**SUPPLIED TEXT**
----------

All shares of capital stock of the Company that are owned directly or indirectly
by the Company shall be canceled and no stock of FTI or other consideration
shall be delivered in exchange therefor.
(c) Conversion of Capital Stock of the Company. Subject to
Section 4.1(d), (e), (f) and (g) below, the aggregate number of shares of
Company Common Stock (other than shares to be canceled pursuant to Section
4.1(b)) that is issued and outstanding immediately prior to the Effective Time
shall automatically be canceled and extinguished and converted, without any
action on the part of the holders thereof, into the right to receive that number
of shares of common stock, $0.01 par value, of FTI ("FTI Common Stock") that is
equal to the Merger Consideration (as defined in Section 4.1(d) of the
Agreement). All such shares of Company Common Stock, when so converted, shall no
longer be outstanding and shall be automatically canceled and retired and shall
cease to exist, and each holder of a certificate representing any such shares
shall cease to have any rights with respect thereto, except the right to receive
the shares of FTI Common Stock to be issued or paid in consideration therefor
upon the surrender of such certificate in accordance with Section 4.2 of this
Agreement. The ratio pursuant to which each share of Company Common Stock will
be exchanged for shares of FTI Common Stock will be determined by dividing
415,000 shares of FTI Common Stock to be issued as the Merger Consideration by
7,100,000, which is the number of shares of Company Common Stock outstanding
(referred to hereafter as the "Exchange Ratio").

----------

**TASK LIST**
- A) Reproduce the stock conversion clause word for word, starting with "All shares of" and going on through "in exchange therefor.".
- B) Write the next part of the stock conversion clause, picking up after its final sentence.
The material after the stock conversion clause comes from a separate source.

----------

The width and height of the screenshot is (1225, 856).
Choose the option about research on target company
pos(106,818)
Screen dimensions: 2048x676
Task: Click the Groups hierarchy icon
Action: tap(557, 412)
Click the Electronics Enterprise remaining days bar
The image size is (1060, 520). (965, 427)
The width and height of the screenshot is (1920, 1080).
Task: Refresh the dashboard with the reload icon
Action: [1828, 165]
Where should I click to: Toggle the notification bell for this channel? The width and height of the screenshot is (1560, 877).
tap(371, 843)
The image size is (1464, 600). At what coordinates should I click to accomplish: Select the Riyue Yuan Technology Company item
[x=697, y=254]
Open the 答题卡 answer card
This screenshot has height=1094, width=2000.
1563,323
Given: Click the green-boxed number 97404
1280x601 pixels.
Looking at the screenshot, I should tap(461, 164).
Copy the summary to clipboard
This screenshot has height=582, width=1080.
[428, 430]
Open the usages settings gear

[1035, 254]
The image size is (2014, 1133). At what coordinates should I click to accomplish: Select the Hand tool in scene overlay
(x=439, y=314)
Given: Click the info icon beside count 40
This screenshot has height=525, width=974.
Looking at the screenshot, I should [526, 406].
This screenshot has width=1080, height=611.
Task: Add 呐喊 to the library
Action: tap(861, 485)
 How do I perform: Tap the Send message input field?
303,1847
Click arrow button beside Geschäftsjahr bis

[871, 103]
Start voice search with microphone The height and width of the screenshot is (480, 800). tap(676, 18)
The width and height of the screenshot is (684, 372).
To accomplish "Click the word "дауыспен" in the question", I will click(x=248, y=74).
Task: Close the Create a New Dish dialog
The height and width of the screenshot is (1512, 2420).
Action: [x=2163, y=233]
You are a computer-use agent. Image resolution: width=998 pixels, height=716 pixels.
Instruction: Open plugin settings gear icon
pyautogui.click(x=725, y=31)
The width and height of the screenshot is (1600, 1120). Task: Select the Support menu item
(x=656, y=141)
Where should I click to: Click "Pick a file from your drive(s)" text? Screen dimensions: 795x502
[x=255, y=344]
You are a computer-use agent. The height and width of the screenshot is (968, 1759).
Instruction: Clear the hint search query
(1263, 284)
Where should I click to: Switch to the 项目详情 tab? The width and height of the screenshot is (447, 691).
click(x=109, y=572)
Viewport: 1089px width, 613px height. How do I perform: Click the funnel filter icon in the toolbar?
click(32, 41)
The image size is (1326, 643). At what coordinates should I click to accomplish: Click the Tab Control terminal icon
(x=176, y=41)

----------

**ANSWERS TO THE TASKS**
- A)
All shares of capital stock of the Company that are owned directly or indirectly
by the Company shall be canceled and no stock of FTI or other consideration
shall be delivered in exchange therefor.

- B)
(d) Merger Consideration. The consideration to be paid by FTI
pursuant to the merger is 415,000 shares of FTI Common Stock (the "Merger
Consideration"). Such shares of FTI Common Stock will not be registered under
the Securities Act of 1933, as amended (the "1933 Act"), but will be issued in
reliance upon an exemption from the registration requirements of the "1933 Act".
Such shares of FTI Common Stock will be "Restricted Securities" within the
meaning of Rule 144 of the Securities Act of 1933, as amended (the "Act"), and
may not be offered, transferred, sold or otherwise disposed of except if
registered under the Act and applicable state securities laws or if exemptions
is available thereunder.
(e) Adjustment of Exchange Ratio. If between the date of the
Plan and the Effective Time, the outstanding shares of FTI Common Stock (or,
subject to compliance with Section 5.3 of the Agreement, Company Common Stock)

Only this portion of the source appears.